According to the Los Angeles Times, today's decision was 2-1 in favor of holding up Chief U.S. District Judge Vaughn R. Walker's previous ruling, two summers ago, to strike down Prop. 8.
Walker's judgment was soon called into question when it was revealed that he himself was involved in a long-term relationship with a man.
The glamorous NOH8 campaign, based right here in Hollywood, writes on its blog that although LGBT couples are still unsure when, exactly, they'll be able to take this victory to the chapel ...
"For now, we must celebrate this huge advance for gay rights and continue this year's momentum of the positive forces for change we've seen in places like Washington state, Delaware, Hawaii, and of course New York. This is an incredible day for couples not only in California but across the United States."

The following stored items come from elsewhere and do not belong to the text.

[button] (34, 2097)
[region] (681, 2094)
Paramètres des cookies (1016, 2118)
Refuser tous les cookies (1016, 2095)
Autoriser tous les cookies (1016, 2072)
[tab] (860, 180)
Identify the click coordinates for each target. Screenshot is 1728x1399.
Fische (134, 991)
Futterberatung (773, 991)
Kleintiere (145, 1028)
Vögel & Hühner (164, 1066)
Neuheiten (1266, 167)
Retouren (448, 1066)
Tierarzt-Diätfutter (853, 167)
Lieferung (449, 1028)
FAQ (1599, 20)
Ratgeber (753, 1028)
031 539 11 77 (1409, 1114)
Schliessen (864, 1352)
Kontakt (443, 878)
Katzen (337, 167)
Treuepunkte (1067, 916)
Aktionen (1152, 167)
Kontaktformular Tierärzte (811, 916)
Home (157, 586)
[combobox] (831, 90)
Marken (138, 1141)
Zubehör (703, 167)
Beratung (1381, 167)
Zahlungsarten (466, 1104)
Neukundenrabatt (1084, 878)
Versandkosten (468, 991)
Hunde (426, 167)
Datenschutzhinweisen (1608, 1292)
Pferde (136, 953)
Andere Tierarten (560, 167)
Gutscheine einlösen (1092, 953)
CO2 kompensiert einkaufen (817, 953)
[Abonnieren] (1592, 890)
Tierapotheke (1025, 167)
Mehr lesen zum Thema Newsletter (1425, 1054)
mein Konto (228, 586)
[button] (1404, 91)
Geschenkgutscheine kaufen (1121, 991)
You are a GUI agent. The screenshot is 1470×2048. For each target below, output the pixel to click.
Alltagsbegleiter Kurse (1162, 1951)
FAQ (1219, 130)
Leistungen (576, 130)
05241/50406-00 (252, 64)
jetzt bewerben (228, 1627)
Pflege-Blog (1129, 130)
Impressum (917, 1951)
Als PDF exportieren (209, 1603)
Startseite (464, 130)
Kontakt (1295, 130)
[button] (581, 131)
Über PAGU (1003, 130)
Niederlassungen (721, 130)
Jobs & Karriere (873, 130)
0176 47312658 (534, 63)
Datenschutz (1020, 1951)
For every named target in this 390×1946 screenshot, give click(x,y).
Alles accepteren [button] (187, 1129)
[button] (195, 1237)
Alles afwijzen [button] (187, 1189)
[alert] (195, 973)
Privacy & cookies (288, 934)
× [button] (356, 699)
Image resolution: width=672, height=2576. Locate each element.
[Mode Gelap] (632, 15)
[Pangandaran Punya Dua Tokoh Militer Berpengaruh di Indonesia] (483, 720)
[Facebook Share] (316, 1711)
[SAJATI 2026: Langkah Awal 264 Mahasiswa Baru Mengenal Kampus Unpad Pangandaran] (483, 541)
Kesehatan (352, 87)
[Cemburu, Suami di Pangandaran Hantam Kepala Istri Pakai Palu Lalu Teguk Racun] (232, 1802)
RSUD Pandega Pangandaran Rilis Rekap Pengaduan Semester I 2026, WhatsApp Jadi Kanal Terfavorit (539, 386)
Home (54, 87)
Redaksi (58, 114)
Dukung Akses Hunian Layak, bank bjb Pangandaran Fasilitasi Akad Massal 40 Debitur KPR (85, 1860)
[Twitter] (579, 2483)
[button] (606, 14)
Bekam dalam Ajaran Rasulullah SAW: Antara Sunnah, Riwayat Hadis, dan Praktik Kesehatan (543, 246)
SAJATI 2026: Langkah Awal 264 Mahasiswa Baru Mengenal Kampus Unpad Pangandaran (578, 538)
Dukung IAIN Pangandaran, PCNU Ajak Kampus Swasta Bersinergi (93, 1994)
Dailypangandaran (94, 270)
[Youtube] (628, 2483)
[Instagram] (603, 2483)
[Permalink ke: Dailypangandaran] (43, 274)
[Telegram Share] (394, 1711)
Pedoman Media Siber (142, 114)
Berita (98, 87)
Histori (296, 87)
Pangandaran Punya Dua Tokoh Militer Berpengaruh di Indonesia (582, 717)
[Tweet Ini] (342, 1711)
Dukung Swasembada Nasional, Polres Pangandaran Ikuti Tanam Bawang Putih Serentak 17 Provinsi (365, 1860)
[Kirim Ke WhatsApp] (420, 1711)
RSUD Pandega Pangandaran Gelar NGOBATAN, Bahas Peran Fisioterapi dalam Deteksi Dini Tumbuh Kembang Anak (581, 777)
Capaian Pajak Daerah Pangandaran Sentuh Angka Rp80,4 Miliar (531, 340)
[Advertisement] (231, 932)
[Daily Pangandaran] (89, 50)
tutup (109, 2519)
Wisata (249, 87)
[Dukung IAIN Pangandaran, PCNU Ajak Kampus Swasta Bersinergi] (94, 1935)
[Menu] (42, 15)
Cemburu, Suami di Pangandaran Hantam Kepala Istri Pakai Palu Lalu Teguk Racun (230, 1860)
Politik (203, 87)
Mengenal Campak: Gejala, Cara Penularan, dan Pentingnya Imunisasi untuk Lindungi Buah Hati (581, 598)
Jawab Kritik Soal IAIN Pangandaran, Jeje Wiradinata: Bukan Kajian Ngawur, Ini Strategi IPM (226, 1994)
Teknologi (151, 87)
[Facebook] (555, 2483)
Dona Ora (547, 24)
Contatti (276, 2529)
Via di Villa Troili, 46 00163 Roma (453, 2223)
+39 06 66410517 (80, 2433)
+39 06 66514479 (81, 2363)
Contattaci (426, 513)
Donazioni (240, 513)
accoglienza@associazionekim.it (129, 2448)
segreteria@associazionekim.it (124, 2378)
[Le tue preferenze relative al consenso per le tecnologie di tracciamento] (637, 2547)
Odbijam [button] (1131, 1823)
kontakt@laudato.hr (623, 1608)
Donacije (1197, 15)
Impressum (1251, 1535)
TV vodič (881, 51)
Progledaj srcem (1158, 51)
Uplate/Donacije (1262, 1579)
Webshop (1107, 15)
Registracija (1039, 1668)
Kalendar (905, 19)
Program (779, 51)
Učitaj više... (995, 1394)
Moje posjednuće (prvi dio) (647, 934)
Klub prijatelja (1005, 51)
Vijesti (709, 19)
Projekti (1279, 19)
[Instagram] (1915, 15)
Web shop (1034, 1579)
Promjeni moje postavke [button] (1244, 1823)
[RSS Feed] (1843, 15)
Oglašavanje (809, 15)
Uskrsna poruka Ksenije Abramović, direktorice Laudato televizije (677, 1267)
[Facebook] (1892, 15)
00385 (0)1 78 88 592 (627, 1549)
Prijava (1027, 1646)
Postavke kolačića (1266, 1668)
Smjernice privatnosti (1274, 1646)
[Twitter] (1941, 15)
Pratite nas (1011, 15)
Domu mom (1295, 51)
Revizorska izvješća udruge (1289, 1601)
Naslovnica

Indeed. Because today's decision was made in a federal court, it means that any attempt by any other state to let voters ban gay marriage would likely be deemed unconstitutional from the outset.
Strong, resolute words from the court this morning:
"Proposition 8 served no purpose, and had no effect, other than to lessen the status and human dignity of gays and lesbians in California."